L'article 1er est adopté à l'unanimité des 8 membres présents.

L'article 2 ainsi que l'ensemble du projet sont également adoptés à l'unanimité des 8 membres présents.


Confiance a été faite au rapporteur pour la rédaction du présent rapport.

Le rapporteur,
Chokri MAHASSINE.
La présidente,
Anne-Marie LIZIN.

(1)1 Accord européen du 30 septembre 1957 relatif au transport international des marchandises dangereuses par route (Moniteur belge du 9 octobre 1960).

(2)2 Cette commission relève à l'heure actuelle de la compétence du ministre de l'Intérieur. On peut établir une distinction entre les missions de la commission qui résultent des activités de l'OTAN et celles qui résultent de la planification pour la sécurité civile. Les missions OTAN sont reprises dans la directive ministérielle biennale émise par les ministres des Affaires étrangères des pays du Conseil de l'Atlantique Nord. Les autres missions relatives à la défense civile sont confiées par les ministres de l'Intérieur, des Affaires étrangères et de la Défense.

(3)3 Belintra : « Belgian intervention system for transport accidents.
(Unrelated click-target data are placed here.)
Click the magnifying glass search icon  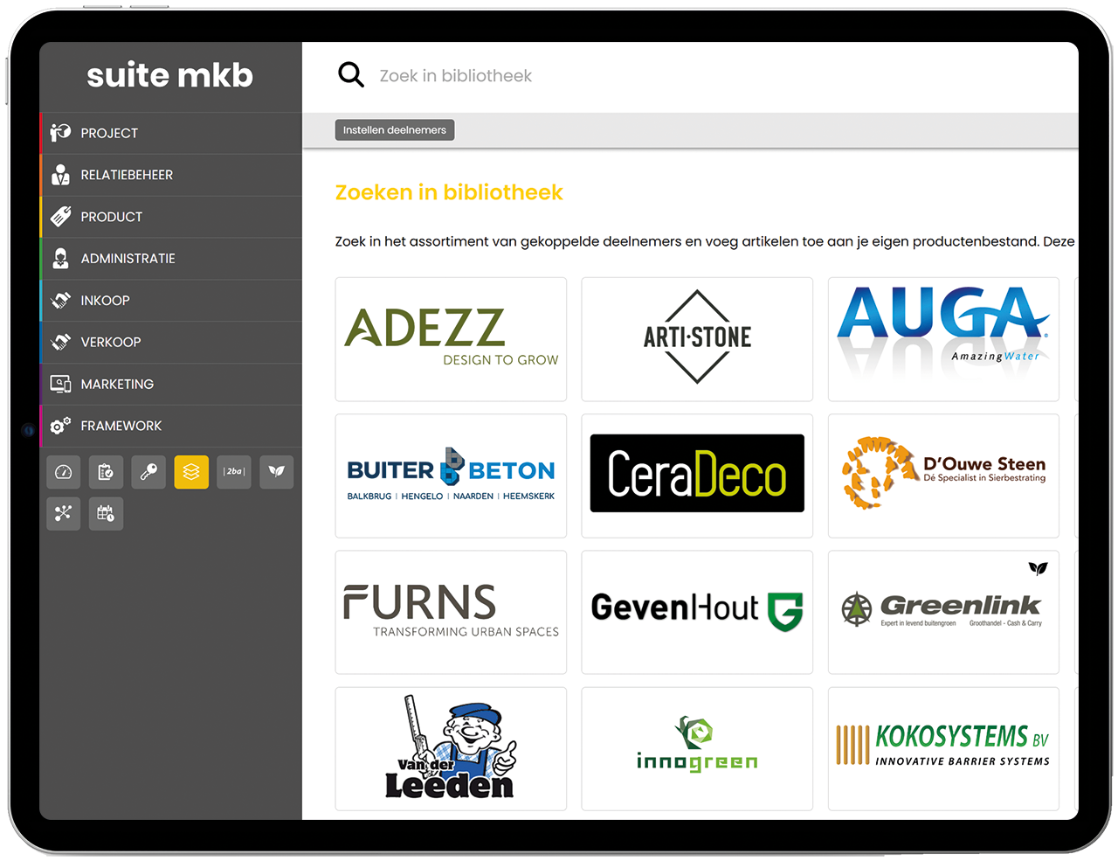click(351, 75)
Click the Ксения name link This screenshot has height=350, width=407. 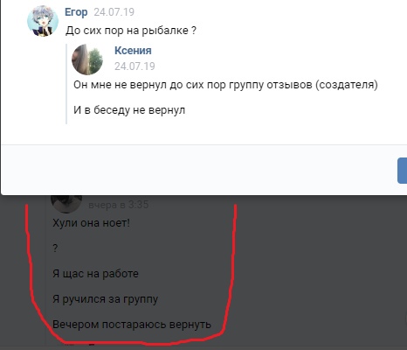[133, 51]
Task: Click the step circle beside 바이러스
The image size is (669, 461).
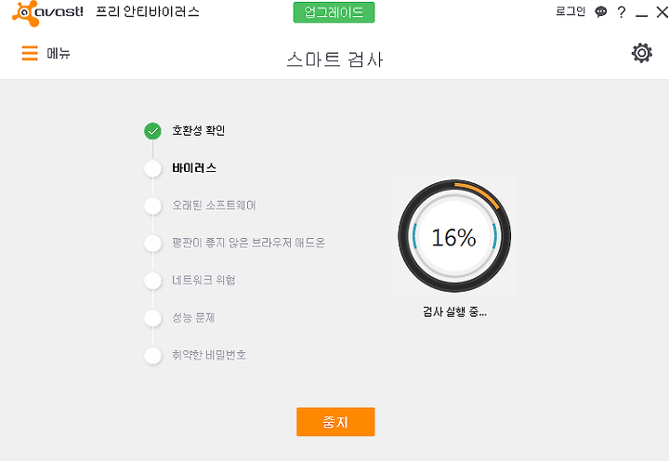Action: 152,168
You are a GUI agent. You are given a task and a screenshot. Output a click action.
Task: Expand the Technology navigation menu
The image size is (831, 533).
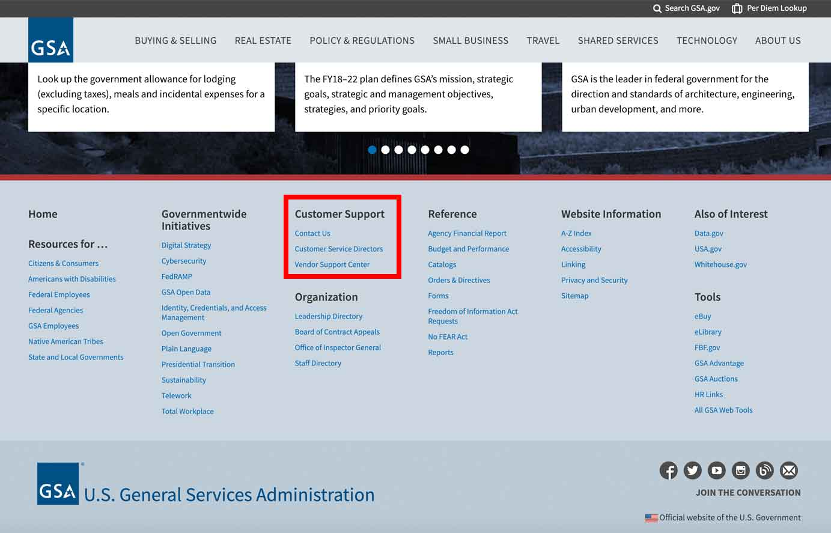point(707,41)
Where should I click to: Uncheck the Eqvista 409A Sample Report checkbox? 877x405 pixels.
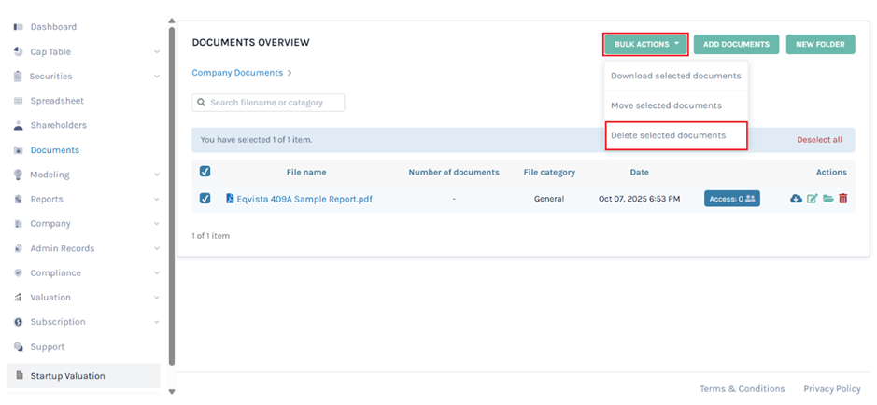(205, 199)
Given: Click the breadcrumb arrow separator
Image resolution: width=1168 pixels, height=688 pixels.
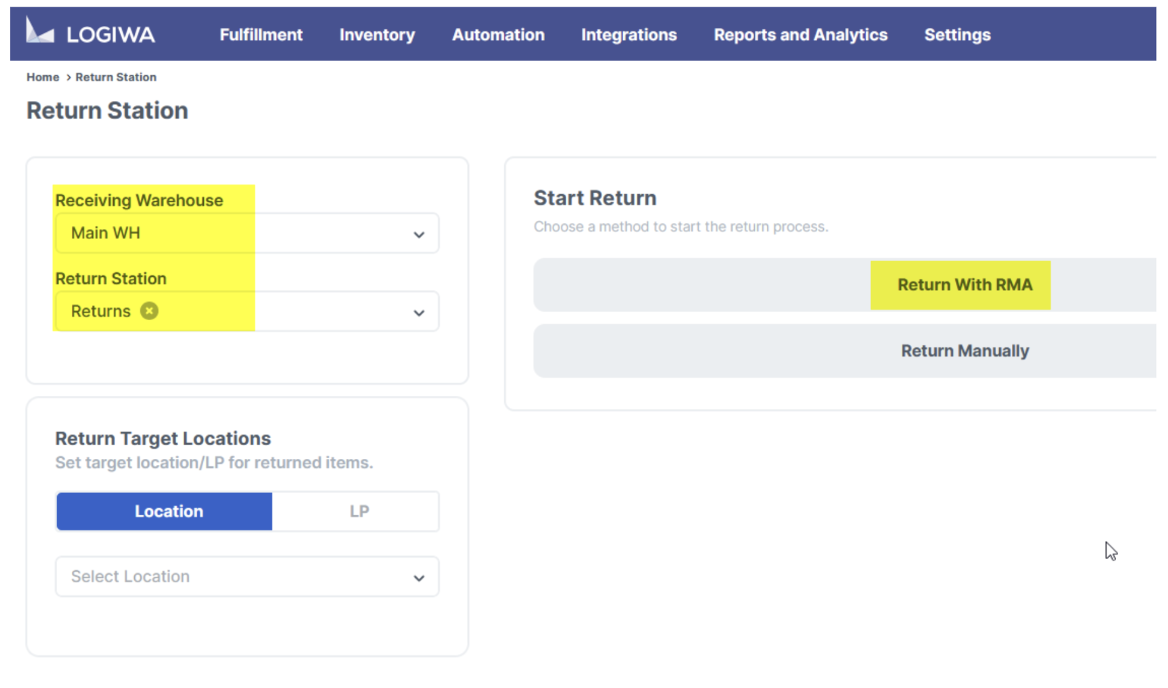Looking at the screenshot, I should [68, 78].
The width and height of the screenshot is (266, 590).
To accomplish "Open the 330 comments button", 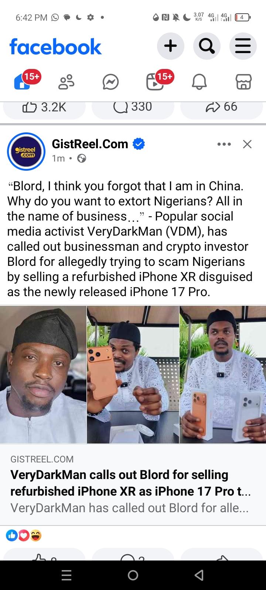I will pos(133,107).
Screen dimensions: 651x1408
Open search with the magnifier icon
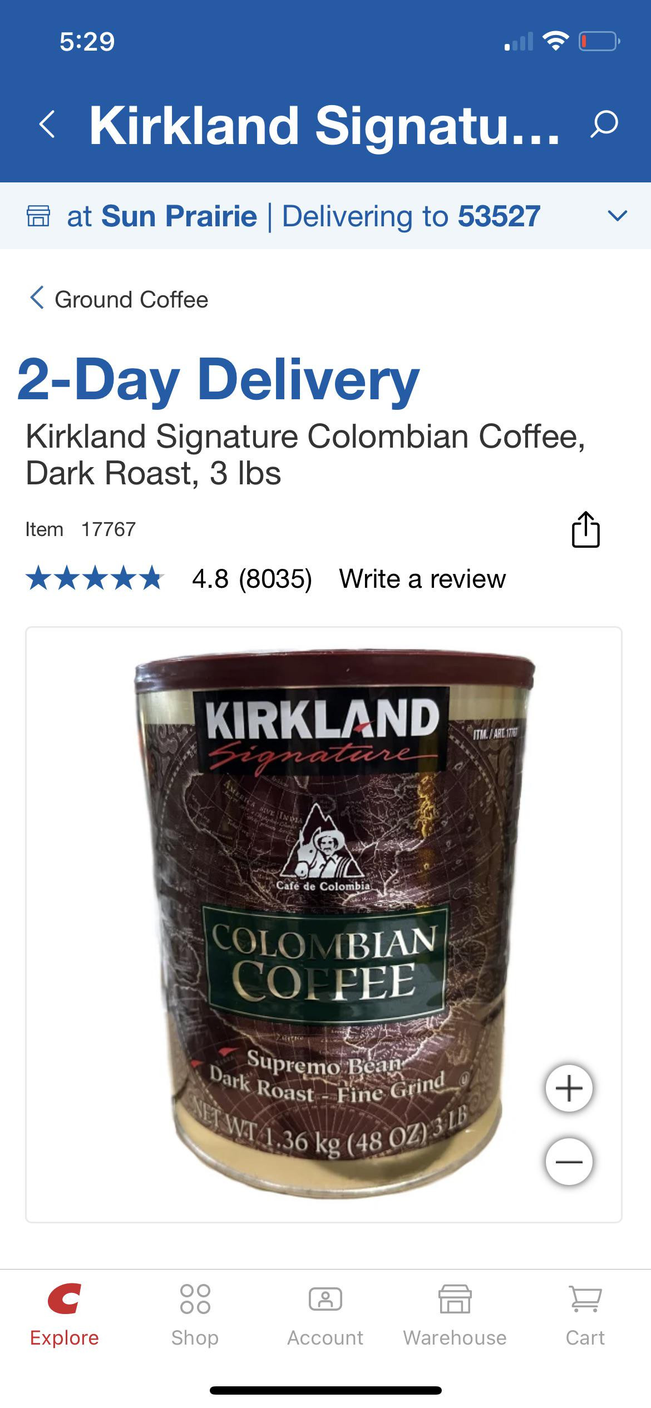[x=604, y=124]
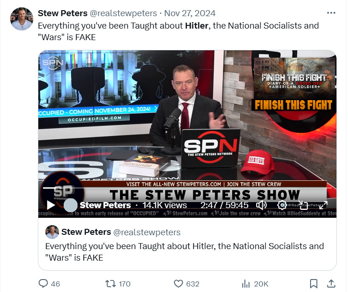This screenshot has width=348, height=292.
Task: Repost this tweet using the retweet icon
Action: tap(110, 284)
Il s'agit d'une convention d'assistance conclue le 26 septembre 1998 entre le secrétaire d'État à la Sécurité et la Fédération des Industries chimiques de Belgique (Fedichem); la convention comprend aussi une annexe datée du 19 mai 1999. Cette convention prévoit que les services d'incendie peuvent faire appel à l'expertise et aux moyens de l'industrie chimique. L'assistance comprend trois volets. Il est possible, premièrement, de demander des conseils et/ou de l'information par téléphone; deuxièmement, de demander un conseil sur place, et troisièmement, de demander une assistance effective ou une intervention.

(4)4 Le super canon à extinction. Il s'agit d'une unité d'extinction pour les grands incendies de citernes. Elle comprend trois parties : une pompe d'amenée, une pompe de suralimentation et un canon à mousse grand débit équipé d'un système de mélange des mousses. Cette configuration unique permet d'éteindre un incendie d'hydrocarbures (essence, diesel, gasoil de chauffage) à l'aide de la technique dite de l'empreinte (footprint) : les pompiers s'efforcent de créer une « empreinte » dans la citerne en feu en déposant une masse de mousse à un endroit donné (overkill) et tentent ensuite d'éteindre l'incendie en élargissant cette masse.